Groups Rally in Queen’s Park to Demand Just Resolution to Native Land Rights Disputes
PRESS RELEASE
Groups Rally in Queen’s Park to Demand Just Resolution to Native Land Rights Disputes
For Immediate Release: September 21, 2007
TORONTO – More than 200 human rights and environmental advocates and First Nation leaders demonstrated at Queen’s Park this afternoon to demand that the Ontario provincial government take immediate, concrete action to resolve longstanding Native land rights disputes stemming from unrestrained logging and mining in the boreal forest when the legislature resumes after the October 10 election.
The public demonstration was organized by Rainforest Action Network (RAN) and Christian Peacemaker Teams. Shortly after noon, participants pointed a 75-meter, arrow-shaped banner reading “Native Land Rights Now” at the legislature while First Nation leaders spoke and a helicopter captured the scene overhead.
Native groups in attendance – which included the Grassy Narrows, Ardoch Algonquin and Kitchenuhmaykoosib Inninuwug (KI) First Nations, and the Nishnawbe Aski Nation representing 49 First Nations in northern Ontario – are demanding a moratorium on industrial activities being carried out on their traditional territories without their free, prior and informed consent.
Over the objections of Grassy Narrows and other First Nations communities, the province continues to issue permits for logging, mining and other large-scale industrial projects on their lands. First Nation representatives at the event described how such projects degrade the land, disrupt traditional cultural practices, and reverse economic rights guaranteed to them under the Canadian Constitution (see statements below).
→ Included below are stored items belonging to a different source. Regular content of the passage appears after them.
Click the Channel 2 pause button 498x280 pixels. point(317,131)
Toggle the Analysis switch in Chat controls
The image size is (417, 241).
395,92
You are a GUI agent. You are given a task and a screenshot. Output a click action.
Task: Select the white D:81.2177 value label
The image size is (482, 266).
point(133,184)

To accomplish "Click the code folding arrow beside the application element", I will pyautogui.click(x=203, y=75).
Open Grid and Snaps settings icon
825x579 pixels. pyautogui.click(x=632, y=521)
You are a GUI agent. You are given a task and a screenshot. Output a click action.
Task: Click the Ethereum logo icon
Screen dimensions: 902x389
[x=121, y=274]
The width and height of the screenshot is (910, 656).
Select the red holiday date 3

The province recently appointed former Supreme Court Justice Frank Iacobucci to negotiate with Grassy Narrows but it has not agreed to enforce the community’s moratorium on clear-cutting.
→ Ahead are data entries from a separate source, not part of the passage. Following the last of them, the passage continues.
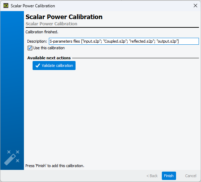Click the gray Scalar Power Calibration subtitle
This screenshot has height=182, width=201.
(x=51, y=24)
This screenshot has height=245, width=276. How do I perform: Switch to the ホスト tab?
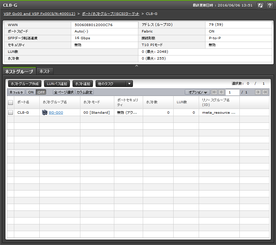click(45, 71)
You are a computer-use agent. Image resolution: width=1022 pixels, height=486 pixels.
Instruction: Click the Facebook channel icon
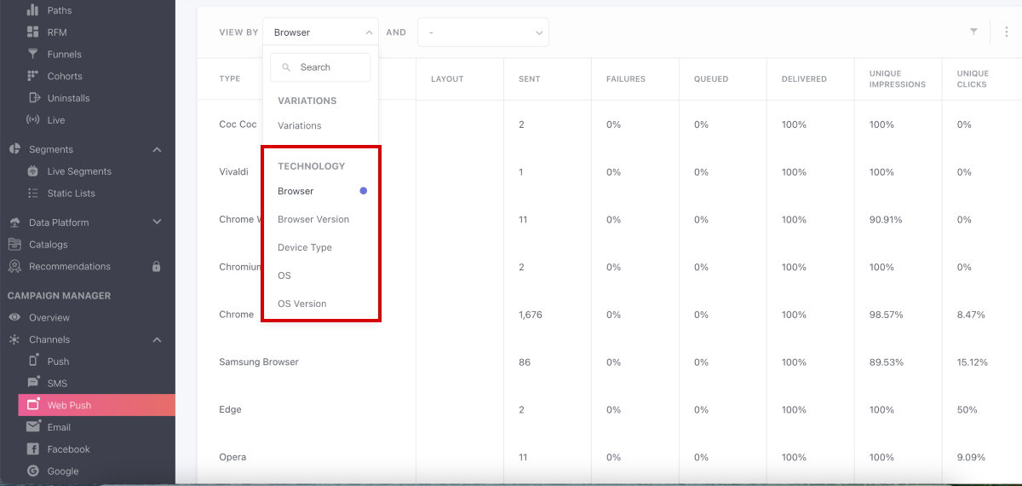click(33, 449)
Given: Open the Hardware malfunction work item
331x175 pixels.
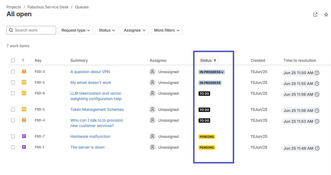Looking at the screenshot, I should click(90, 136).
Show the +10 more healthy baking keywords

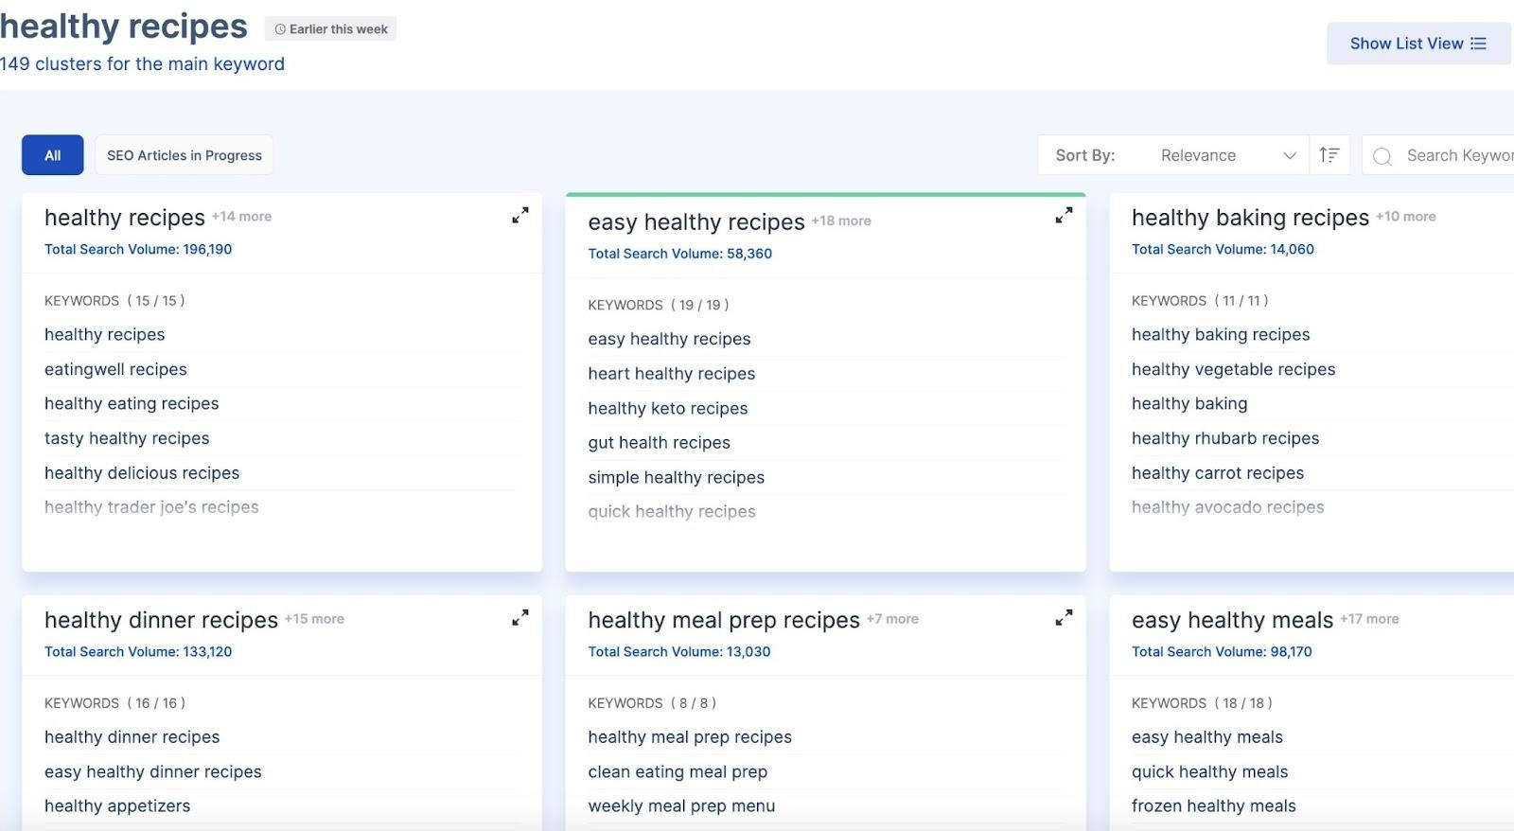[1405, 217]
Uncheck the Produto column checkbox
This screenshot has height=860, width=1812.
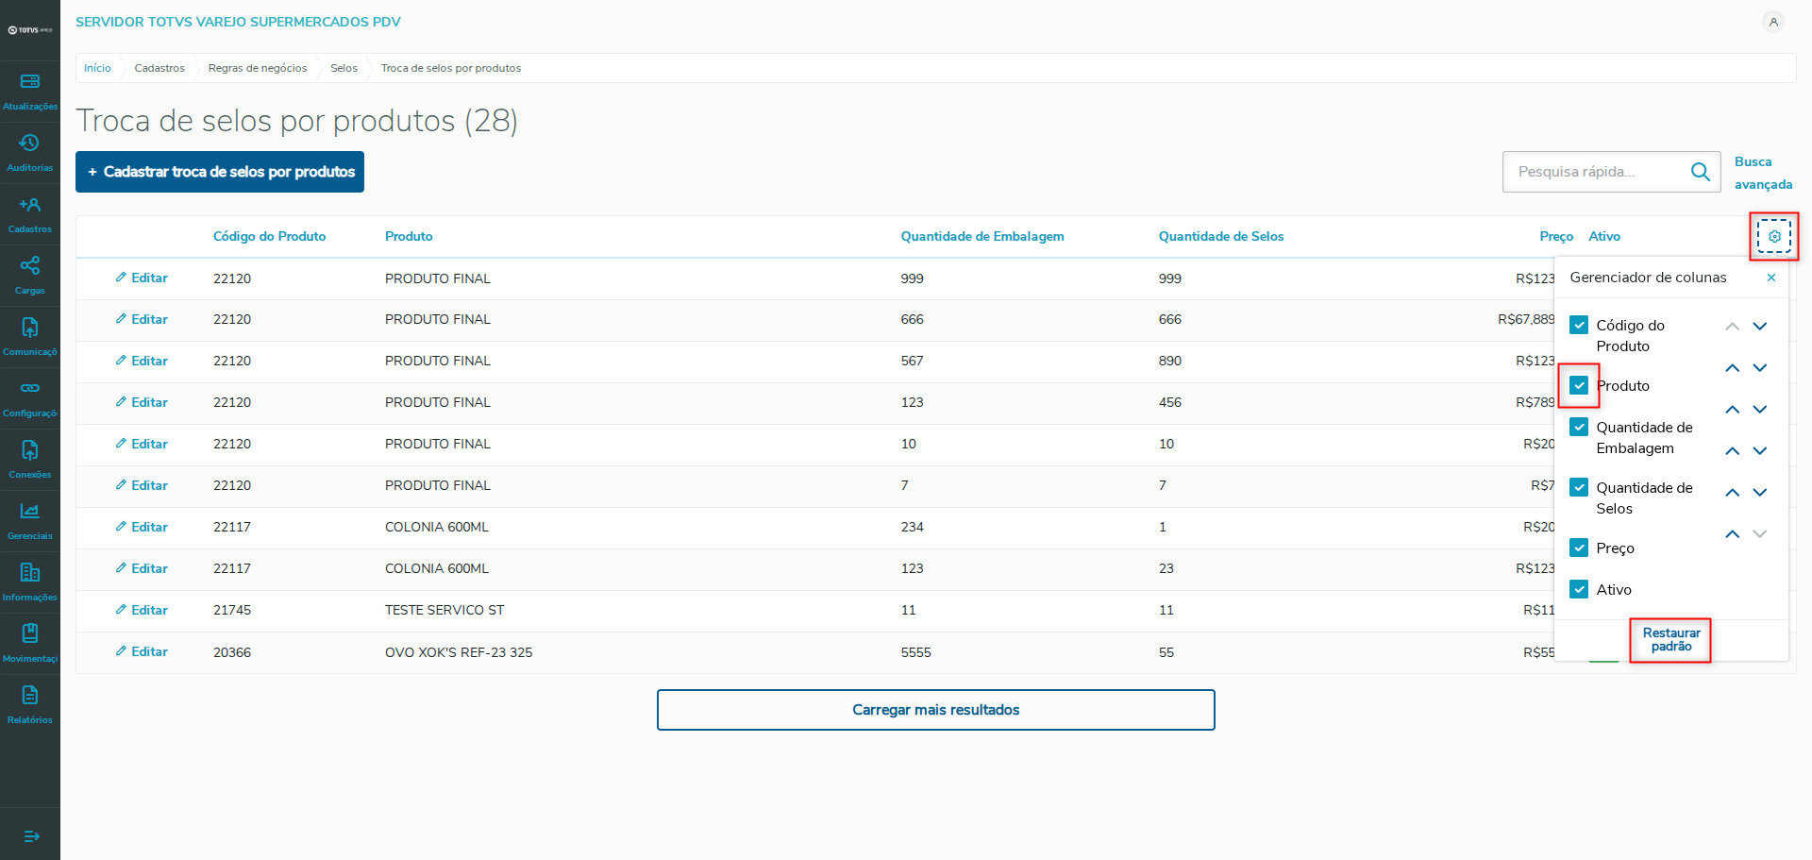(1579, 385)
RAN is campaigning to get U.S. lumber giant Weyerhaeuser to stop buying wood products obtained by clear-cutting forests on the traditional territory of Grassy Narrows First Nation.
Supporting Statements
Judy Da Silva, Lynx Clan, Grassy Narrows First Nation, (807) 466-6517
“We, the grassroots people of the Anishnabeg, have an obligation to protect the land and the culture and our way of life for the future of our children, and grandchildren.”
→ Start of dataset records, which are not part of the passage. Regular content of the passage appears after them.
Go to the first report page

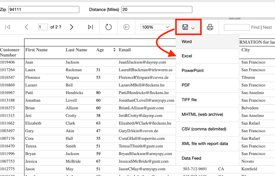(8, 27)
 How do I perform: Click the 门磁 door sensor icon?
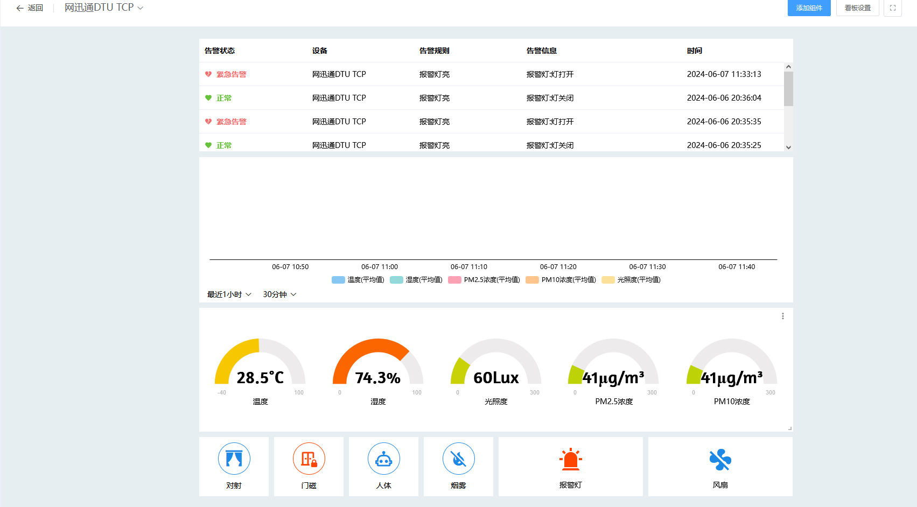(x=309, y=459)
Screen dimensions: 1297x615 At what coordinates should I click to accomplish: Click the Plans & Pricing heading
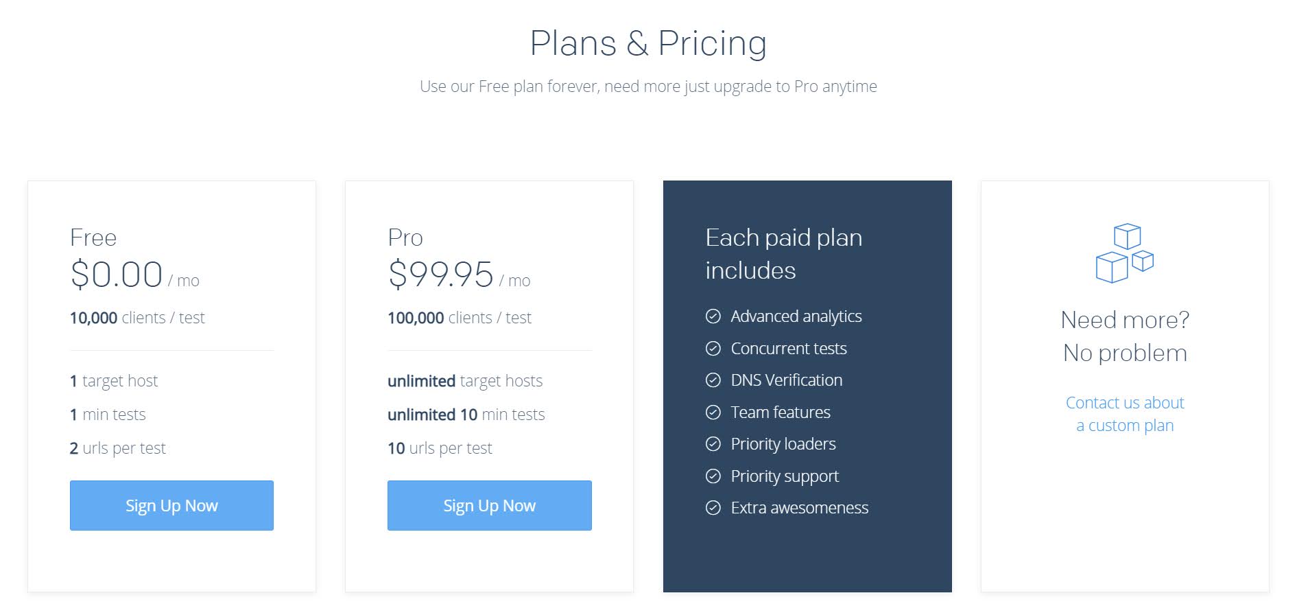click(648, 43)
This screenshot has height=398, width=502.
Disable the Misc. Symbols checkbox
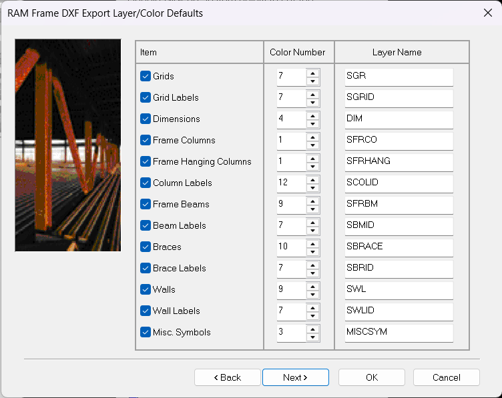click(x=146, y=332)
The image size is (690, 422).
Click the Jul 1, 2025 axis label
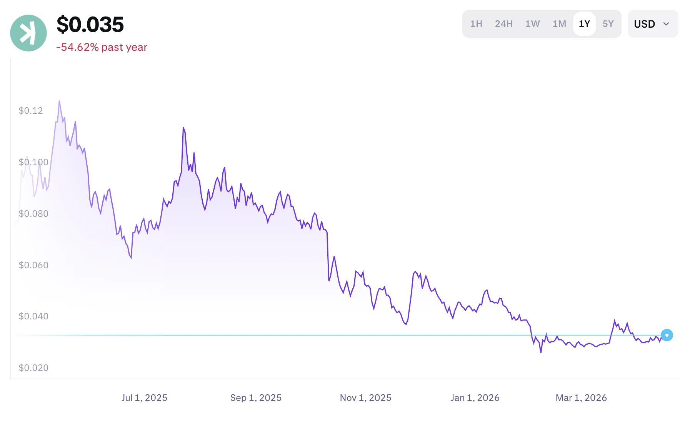144,398
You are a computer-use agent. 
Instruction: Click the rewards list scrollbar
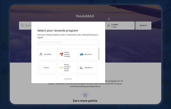(x=98, y=54)
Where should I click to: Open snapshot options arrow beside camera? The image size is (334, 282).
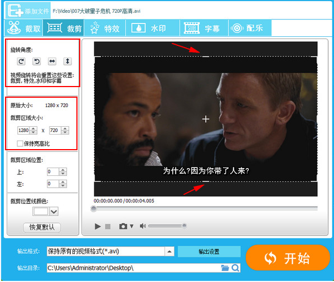132,226
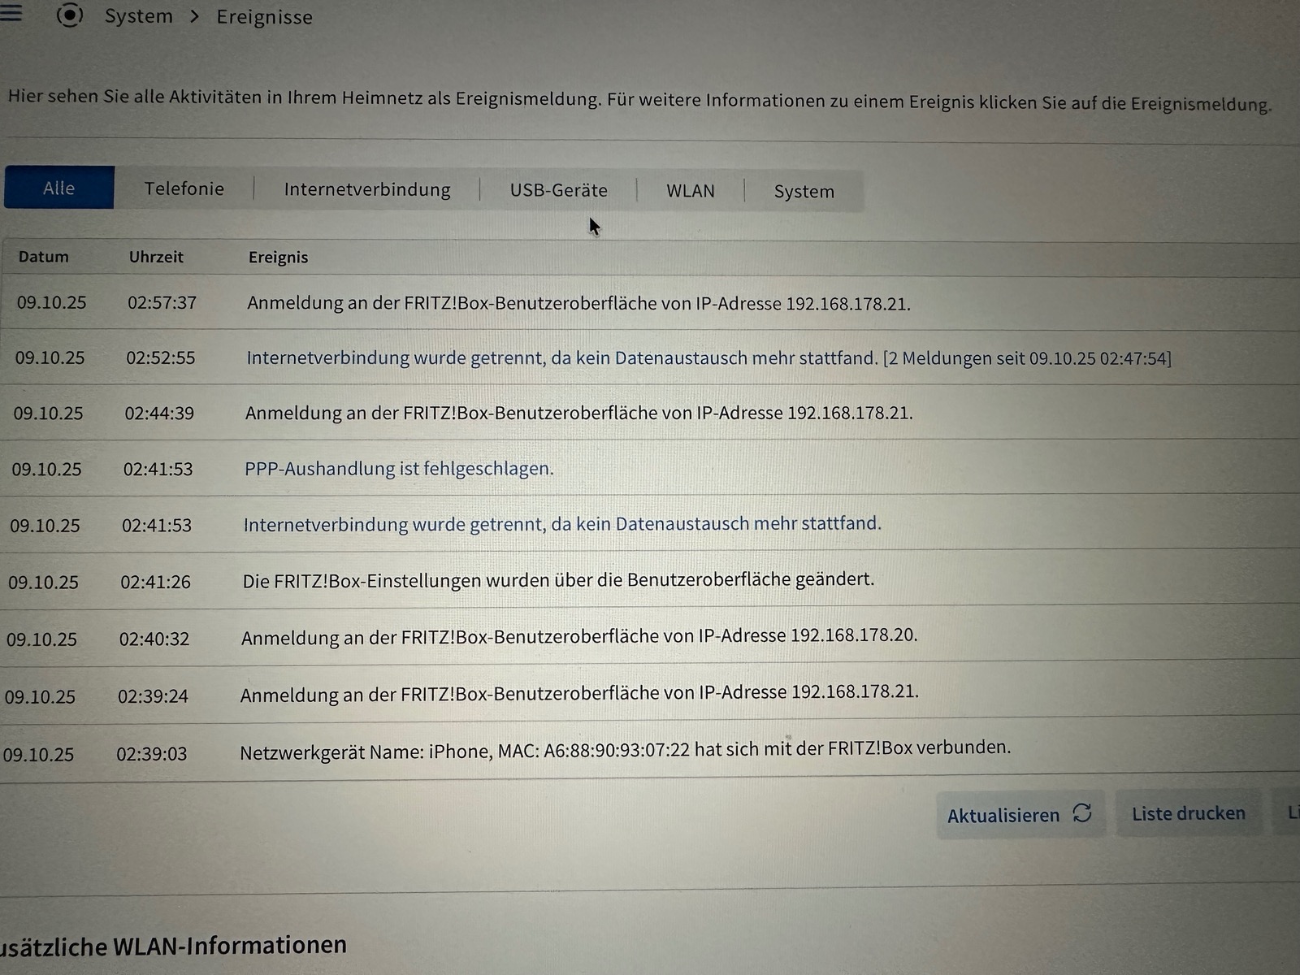The image size is (1300, 975).
Task: Select the iPhone Netzwerkgerät connection event
Action: coord(624,750)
John Cutfeet, Spokesperson and Councilor, KI First Nation, (807) 627- 9062
“This government continues to disregard Supreme Court rulings that direct consultation and accommodations prior to issuing permits. By issuing these permits they create an illegal presence in our territories. Our efforts to get them to observe the law as it pertains to our people create economic hardships. This is a continued disrespect to all First Peoples and to the people of Ontario whom the government claims to represent in these actions. These actions are not fair, nor just, and they are not right.”
Jim Loney, Christian Peacemaker Teams Canada program coordinator, (647) 409-0965
“Ontario’s refusal to respect the wishes and homelands of First Nations is a major violation of human rights that needs to be resolved immediately.”
Brant Olson, director of Rainforest Action Network’s Old Growth Campaign, (415) 596-6581
“Profiting from the devastation of public health and the environment should be a thing of the distant past for these industries but for Grassy Narrows and other First Nations represented today, it’s a daily reality.”